Flash Fiction: Nighttime Headlights

He was closer at the time. That, I think, was the only reason I survived, and Herb didn’t. Like a hungry animal, the trick is simply to be the second slowest. Though what was chasing us was not an animal—I’m not sure what it was.

What we could see of it for certain was a light. We were out walking our city at night, a bit drunk, a little exhausted from all the dancing, but mostly calm, chipper, and riding that buzz of a good party, when a light came from behind us. Two of them, shining with a slight orange tint.

You might think, as we did, that this was just a car, someone driving home really late—but that wasn’t it. Not that we noticed anything odd at first. It took ten minutes of inebriated joking for the oddness to become apparent. Then we thought it was a little strange how slow it was, and how it always seemed to turn down the same roads we were going. Even when it followed us on a more esoteric route, we jumped to the assumption it was a cop. Maybe someone making sure we got home safely. That sort of thing.

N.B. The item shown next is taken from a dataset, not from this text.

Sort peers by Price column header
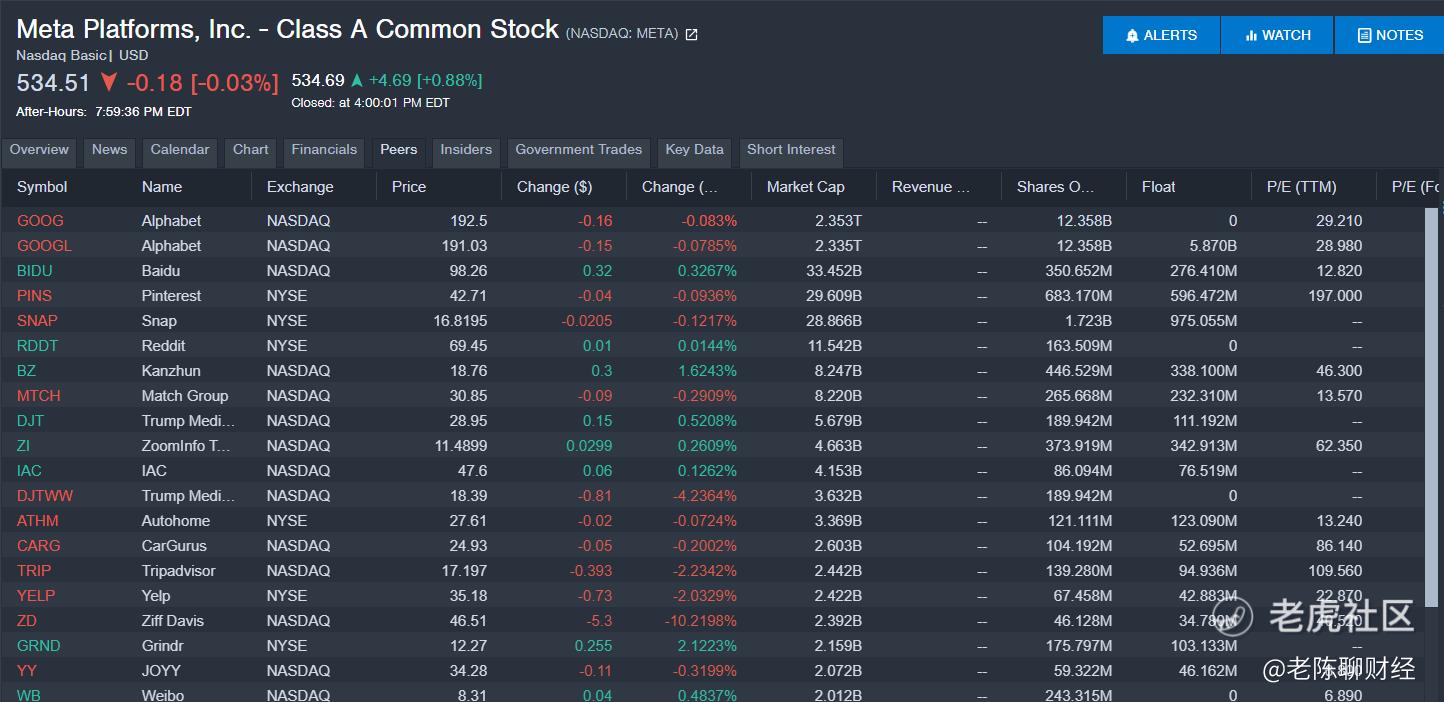pyautogui.click(x=409, y=187)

Then the dog went down the road. It just darted out from somewhere, seeming to be excited or maybe scared. And the light met it, and we cried out in alarm.

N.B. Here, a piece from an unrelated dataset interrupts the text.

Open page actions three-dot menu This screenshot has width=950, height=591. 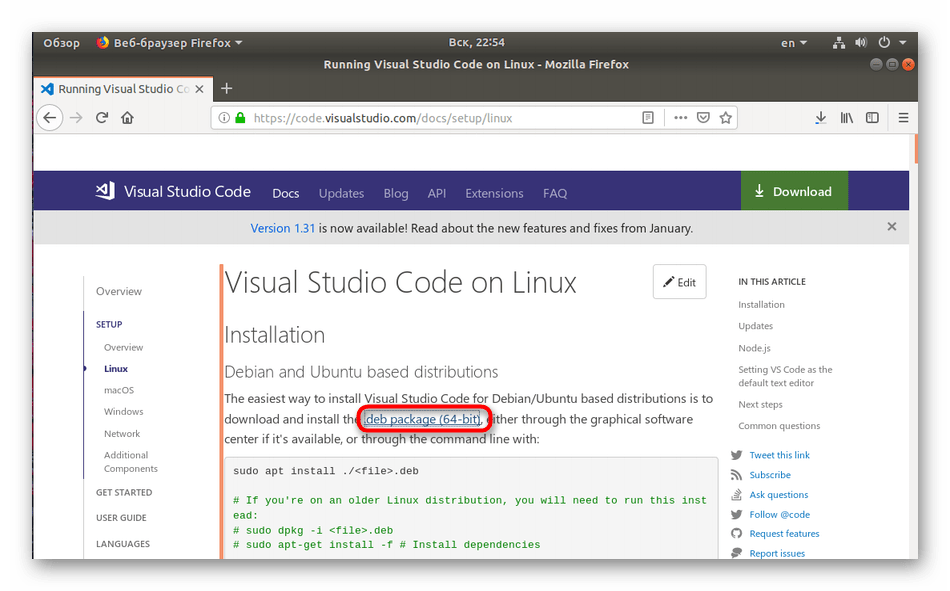[x=680, y=118]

There was no crash, no yip, no nothing.

The dog was framed by light, and then there was no dog. The lights had swiveled down when the dog vanished, like two fingertips plucking out a splinter. They illuminated each other, a beam shining brightly into another beam.  

And we could, for just a second, see long fleshy things holding both lights, the length of them curling up into the air.

We screamed then and ran in a panic. The thing behind us swiveled its lights toward us and barreled in our direction with a sound like a car’s revving engine, only wetter. I only looked back once the entire time we ran, and the only thing I could see was a mass of thin things, waving and moving and pounding at the ground, and a faint glimmer too high that looked like moonlight but smiled like a hyena.

I ran all the way home and slammed the door behind me. I pulled out my phone, utterly breathless. It was only as I dialed the first two digits that it occurred to me Herb had not followed. I rushed back to the door, flung it open in a panic, but the night street was simply empty, and calm, and only illuminated by the usual streetlights, glowing their faint yellow glow.